Many people newer to aquariums have heard that reducing nutrients to "zero" (nitrate, phosphate, etc as measured by hobby test kits) is not good for coral growth. The answer is, it depends. "Zero" is not really zero of course; hobby test kits don't need to test super low levels like lab tests do. In other words, there is always a level of nutrients there, even if you have "all zeros".

First thing to know is that natural reefs always test "zero" for nutrients with hobby test kits. Yet, they have very high growth rates; acro's can grow two feet in one year. But yes, many hobbyists do see less growth with zero nutrients.
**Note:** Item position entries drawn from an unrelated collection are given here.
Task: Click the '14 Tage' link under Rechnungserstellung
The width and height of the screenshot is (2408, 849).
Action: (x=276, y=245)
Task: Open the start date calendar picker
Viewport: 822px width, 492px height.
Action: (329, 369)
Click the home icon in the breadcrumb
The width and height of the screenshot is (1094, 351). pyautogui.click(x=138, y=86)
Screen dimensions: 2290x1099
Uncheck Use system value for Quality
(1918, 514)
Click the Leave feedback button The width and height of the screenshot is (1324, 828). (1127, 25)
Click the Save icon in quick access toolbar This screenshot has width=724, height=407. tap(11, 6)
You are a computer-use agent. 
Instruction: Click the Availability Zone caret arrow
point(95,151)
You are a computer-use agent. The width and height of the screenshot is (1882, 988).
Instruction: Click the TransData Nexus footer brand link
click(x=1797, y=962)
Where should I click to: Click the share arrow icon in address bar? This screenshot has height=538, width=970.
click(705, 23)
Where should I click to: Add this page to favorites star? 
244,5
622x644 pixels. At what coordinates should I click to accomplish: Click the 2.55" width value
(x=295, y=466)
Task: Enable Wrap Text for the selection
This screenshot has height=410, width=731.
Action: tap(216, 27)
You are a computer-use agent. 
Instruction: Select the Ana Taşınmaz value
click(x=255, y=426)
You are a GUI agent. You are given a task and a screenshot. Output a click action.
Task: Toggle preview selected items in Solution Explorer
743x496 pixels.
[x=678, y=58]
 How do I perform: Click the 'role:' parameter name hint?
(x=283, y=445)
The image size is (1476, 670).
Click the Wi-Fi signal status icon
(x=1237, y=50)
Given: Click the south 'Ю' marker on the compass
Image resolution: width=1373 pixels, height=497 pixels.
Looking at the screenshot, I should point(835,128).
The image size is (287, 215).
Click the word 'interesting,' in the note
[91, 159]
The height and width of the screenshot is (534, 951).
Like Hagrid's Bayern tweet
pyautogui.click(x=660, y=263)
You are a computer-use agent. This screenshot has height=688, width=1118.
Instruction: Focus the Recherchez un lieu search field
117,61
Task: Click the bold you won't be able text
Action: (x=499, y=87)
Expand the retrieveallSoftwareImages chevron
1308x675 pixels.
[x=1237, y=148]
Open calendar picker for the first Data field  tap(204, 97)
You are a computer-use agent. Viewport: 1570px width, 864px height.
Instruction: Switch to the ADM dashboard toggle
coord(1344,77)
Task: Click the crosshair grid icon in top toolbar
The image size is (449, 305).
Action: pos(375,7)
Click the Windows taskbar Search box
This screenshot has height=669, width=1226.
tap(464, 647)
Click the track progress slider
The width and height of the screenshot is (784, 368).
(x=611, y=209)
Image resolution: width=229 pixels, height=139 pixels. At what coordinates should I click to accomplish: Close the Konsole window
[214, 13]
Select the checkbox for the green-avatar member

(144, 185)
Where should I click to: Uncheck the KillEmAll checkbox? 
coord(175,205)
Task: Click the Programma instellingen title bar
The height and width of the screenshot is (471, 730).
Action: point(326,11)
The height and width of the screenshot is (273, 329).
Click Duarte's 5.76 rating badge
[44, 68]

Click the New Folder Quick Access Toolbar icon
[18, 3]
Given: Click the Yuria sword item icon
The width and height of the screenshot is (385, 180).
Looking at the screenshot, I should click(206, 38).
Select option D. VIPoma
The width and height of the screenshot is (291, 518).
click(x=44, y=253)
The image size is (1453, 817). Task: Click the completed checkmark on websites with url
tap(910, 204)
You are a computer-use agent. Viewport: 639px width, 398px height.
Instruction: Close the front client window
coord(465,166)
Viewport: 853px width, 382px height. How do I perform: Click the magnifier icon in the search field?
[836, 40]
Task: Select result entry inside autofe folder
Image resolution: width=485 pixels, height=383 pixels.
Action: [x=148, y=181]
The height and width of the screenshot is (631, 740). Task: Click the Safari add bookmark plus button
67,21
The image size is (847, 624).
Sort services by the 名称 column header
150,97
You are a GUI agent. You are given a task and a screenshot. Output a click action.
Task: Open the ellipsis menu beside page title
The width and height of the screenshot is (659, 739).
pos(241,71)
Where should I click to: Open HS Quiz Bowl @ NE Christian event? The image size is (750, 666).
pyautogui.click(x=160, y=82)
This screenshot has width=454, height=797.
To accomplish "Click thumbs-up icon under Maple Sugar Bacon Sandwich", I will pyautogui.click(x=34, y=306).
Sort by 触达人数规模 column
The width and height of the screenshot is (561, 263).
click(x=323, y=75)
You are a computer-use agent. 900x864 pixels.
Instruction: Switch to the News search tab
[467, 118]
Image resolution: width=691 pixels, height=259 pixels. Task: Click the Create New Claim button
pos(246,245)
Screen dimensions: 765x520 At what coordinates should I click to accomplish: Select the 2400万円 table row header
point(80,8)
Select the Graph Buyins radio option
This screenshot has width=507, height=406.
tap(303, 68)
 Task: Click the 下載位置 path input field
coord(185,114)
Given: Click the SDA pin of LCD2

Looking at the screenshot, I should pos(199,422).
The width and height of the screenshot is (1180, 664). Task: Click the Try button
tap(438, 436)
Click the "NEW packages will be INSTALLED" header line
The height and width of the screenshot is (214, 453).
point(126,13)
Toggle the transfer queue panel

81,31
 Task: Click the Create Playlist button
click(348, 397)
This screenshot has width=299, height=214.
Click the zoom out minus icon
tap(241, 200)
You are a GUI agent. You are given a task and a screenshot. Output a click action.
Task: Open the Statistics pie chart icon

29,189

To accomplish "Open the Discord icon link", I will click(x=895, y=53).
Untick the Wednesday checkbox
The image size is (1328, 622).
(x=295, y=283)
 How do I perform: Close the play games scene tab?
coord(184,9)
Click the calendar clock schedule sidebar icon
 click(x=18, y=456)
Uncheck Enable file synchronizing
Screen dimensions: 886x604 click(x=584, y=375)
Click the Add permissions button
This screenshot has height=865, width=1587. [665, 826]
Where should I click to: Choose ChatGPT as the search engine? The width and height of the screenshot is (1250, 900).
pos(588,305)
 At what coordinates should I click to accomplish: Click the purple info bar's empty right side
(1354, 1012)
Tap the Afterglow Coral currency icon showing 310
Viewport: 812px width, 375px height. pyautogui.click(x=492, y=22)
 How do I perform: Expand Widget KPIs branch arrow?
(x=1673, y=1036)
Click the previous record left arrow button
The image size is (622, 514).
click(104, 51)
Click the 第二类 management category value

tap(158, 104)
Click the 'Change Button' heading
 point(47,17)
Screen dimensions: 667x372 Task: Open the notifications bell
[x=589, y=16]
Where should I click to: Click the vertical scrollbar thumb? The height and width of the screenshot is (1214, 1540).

Why is this, and what is different with tanks compared to natural reefs?

One answer is food particles. The enormous amount of visible food particles (and invisible dissolved particles) in natural reefs is so high that at night some divers can't see their own hands. And the enormous level of photosynthesis on reefs consumes most of the resulting nutrients. But hobbyists can't have this level of food particles because of nutrient build up, so they reduce feeding, to as little as 1/1000 of natural reef levels. Thus, corals starve.

So one bandaid to help with this is to keep tank nutrients above "zero". This feeds bacteria around the corals, and the bacteria then become coral food. Softies take it in directly, by inflating with water, and polyps eat the microbes and pods that eat the bacteria.

This works but is self-limiting, because in most cases higher levels of phosphate is going to slow the coral growth, and also because bacteria are hard for polyps to grab. So the trick is to keep food particle levels up high, and keep nutrients down low, at the same time. In other words, try to duplicate natural reefs.